Repeat all of the records verbatim.

*** Dataset extract ***

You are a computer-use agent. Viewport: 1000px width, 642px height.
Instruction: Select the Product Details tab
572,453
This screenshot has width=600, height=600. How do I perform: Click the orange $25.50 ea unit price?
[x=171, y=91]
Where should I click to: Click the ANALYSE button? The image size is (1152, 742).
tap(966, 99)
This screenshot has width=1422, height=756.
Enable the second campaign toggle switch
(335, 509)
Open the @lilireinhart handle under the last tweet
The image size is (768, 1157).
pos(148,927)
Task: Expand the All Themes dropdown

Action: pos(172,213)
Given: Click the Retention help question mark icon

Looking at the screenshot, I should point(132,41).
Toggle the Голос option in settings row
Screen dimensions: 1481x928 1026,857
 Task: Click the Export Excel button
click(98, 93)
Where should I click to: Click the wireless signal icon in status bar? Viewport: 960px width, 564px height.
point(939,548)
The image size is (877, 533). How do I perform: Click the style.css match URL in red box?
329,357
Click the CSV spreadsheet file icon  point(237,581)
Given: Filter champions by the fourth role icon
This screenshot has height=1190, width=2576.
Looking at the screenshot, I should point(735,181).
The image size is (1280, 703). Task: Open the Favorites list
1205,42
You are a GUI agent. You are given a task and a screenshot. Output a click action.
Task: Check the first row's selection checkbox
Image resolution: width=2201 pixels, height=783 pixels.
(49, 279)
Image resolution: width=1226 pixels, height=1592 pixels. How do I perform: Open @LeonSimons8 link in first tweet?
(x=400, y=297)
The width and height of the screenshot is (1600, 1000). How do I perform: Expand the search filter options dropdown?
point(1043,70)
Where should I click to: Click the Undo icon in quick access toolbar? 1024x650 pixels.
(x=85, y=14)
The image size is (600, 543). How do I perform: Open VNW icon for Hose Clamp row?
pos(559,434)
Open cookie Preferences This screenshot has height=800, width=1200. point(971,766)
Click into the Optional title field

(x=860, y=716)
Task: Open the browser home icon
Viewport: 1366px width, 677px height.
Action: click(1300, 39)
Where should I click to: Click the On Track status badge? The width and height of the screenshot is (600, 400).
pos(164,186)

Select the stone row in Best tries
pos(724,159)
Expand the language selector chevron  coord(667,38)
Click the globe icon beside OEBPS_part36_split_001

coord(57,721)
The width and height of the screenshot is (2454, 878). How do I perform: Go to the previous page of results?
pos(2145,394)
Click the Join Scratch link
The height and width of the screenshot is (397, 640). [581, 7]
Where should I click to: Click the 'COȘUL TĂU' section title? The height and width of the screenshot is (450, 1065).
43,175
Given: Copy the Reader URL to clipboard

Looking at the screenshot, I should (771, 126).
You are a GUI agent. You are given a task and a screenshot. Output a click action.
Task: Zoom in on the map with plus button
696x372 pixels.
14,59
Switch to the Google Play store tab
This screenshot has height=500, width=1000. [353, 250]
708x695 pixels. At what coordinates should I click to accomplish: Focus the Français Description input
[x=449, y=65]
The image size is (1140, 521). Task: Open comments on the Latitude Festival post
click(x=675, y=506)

*** End of Dataset extract ***

» **Exercise result**:
You are a computer-use agent. Viewport: 1000px width, 642px height.
Instruction: Select the Product Details tab
572,453
This screenshot has width=600, height=600. How do I perform: Click the orange $25.50 ea unit price?
[x=171, y=91]
Where should I click to: Click the ANALYSE button? The image size is (1152, 742).
tap(966, 99)
This screenshot has width=1422, height=756.
Enable the second campaign toggle switch
(335, 509)
Open the @lilireinhart handle under the last tweet
The image size is (768, 1157).
pos(148,927)
Task: Expand the All Themes dropdown

Action: pos(172,213)
Given: Click the Retention help question mark icon

Looking at the screenshot, I should point(132,41).
Toggle the Голос option in settings row
Screen dimensions: 1481x928 1026,857
 Task: Click the Export Excel button
click(98, 93)
Where should I click to: Click the wireless signal icon in status bar? Viewport: 960px width, 564px height.
point(939,548)
The image size is (877, 533). How do I perform: Click the style.css match URL in red box?
329,357
Click the CSV spreadsheet file icon  point(237,581)
Given: Filter champions by the fourth role icon
This screenshot has height=1190, width=2576.
Looking at the screenshot, I should point(735,181).
The image size is (1280, 703). Task: Open the Favorites list
1205,42
You are a GUI agent. You are given a task and a screenshot. Output a click action.
Task: Check the first row's selection checkbox
Image resolution: width=2201 pixels, height=783 pixels.
(49, 279)
Image resolution: width=1226 pixels, height=1592 pixels. How do I perform: Open @LeonSimons8 link in first tweet?
(x=400, y=297)
The width and height of the screenshot is (1600, 1000). How do I perform: Expand the search filter options dropdown?
point(1043,70)
Where should I click to: Click the Undo icon in quick access toolbar? 1024x650 pixels.
(x=85, y=14)
The image size is (600, 543). How do I perform: Open VNW icon for Hose Clamp row?
pos(559,434)
Open cookie Preferences This screenshot has height=800, width=1200. point(971,766)
Click into the Optional title field

(x=860, y=716)
Task: Open the browser home icon
Viewport: 1366px width, 677px height.
Action: click(1300, 39)
Where should I click to: Click the On Track status badge? The width and height of the screenshot is (600, 400).
pos(164,186)

Select the stone row in Best tries
pos(724,159)
Expand the language selector chevron  coord(667,38)
Click the globe icon beside OEBPS_part36_split_001

coord(57,721)
The width and height of the screenshot is (2454, 878). How do I perform: Go to the previous page of results?
pos(2145,394)
Click the Join Scratch link
The height and width of the screenshot is (397, 640). [581, 7]
Where should I click to: Click the 'COȘUL TĂU' section title? The height and width of the screenshot is (450, 1065).
43,175
Given: Copy the Reader URL to clipboard

Looking at the screenshot, I should (771, 126).
You are a GUI agent. You are given a task and a screenshot. Output a click action.
Task: Zoom in on the map with plus button
696x372 pixels.
14,59
Switch to the Google Play store tab
This screenshot has height=500, width=1000. [353, 250]
708x695 pixels. At what coordinates should I click to accomplish: Focus the Français Description input
[x=449, y=65]
The image size is (1140, 521). Task: Open comments on the Latitude Festival post
click(x=675, y=506)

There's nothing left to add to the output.